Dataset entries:
************

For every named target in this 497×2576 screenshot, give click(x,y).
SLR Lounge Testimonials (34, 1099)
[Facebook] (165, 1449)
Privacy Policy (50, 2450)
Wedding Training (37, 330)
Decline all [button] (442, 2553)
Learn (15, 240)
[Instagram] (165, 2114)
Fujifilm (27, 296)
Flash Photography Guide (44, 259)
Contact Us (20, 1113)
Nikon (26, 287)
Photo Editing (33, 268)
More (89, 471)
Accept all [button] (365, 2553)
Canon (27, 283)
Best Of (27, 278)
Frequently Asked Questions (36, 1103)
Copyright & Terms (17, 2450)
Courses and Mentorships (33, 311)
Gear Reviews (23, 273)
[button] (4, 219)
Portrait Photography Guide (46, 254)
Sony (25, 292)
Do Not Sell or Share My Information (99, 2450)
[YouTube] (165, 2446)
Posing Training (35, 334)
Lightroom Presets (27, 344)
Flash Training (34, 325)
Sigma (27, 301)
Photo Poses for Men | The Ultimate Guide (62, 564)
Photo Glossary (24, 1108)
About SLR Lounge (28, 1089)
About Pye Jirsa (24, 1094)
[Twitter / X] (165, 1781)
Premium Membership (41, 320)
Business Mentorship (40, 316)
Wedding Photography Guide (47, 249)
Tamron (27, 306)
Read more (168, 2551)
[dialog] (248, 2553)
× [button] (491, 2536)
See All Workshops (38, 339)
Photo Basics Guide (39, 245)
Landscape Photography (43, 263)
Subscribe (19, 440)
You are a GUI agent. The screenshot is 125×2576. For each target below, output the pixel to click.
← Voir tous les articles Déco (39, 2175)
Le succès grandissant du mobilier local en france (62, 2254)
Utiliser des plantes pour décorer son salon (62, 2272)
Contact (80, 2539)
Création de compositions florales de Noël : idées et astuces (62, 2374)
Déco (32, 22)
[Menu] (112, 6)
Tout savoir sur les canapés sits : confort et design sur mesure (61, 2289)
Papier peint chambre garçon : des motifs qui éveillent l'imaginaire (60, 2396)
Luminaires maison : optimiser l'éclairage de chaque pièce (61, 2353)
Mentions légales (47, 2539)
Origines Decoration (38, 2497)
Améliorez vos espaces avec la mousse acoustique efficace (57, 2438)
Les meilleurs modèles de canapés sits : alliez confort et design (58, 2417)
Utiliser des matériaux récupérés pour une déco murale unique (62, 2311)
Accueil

************

Please return only the lines above, starting at the line that has "More (89, 471)" and ending at the line that has "Les meilleurs modèles", keeping both and leaving each one unchanged.

More (89, 471)
Accept all [button] (365, 2553)
Canon (27, 283)
Best Of (27, 278)
Frequently Asked Questions (36, 1103)
Copyright & Terms (17, 2450)
Courses and Mentorships (33, 311)
Gear Reviews (23, 273)
[button] (4, 219)
Portrait Photography Guide (46, 254)
Sony (25, 292)
Do Not Sell or Share My Information (99, 2450)
[YouTube] (165, 2446)
Posing Training (35, 334)
Lightroom Presets (27, 344)
Flash Training (34, 325)
Sigma (27, 301)
Photo Poses for Men | The Ultimate Guide (62, 564)
Photo Glossary (24, 1108)
About SLR Lounge (28, 1089)
About Pye Jirsa (24, 1094)
[Twitter / X] (165, 1781)
Premium Membership (41, 320)
Business Mentorship (40, 316)
Wedding Photography Guide (47, 249)
Tamron (27, 306)
Read more (168, 2551)
[dialog] (248, 2553)
× [button] (491, 2536)
See All Workshops (38, 339)
Photo Basics Guide (39, 245)
Landscape Photography (43, 263)
Subscribe (19, 440)
You are a GUI agent. The screenshot is 125×2576. For each target below, output the pixel to click.
← Voir tous les articles Déco (39, 2175)
Le succès grandissant du mobilier local en france (62, 2254)
Utiliser des plantes pour décorer son salon (62, 2272)
Contact (80, 2539)
Création de compositions florales de Noël : idées et astuces (62, 2374)
Déco (32, 22)
[Menu] (112, 6)
Tout savoir sur les canapés sits : confort et design sur mesure (61, 2289)
Papier peint chambre garçon : des motifs qui éveillent l'imaginaire (60, 2396)
Luminaires maison : optimiser l'éclairage de chaque pièce (61, 2353)
Mentions légales (47, 2539)
Origines Decoration (38, 2497)
Améliorez vos espaces avec la mousse acoustique efficace (57, 2438)
Les meilleurs modèles de canapés sits : alliez confort et design (58, 2417)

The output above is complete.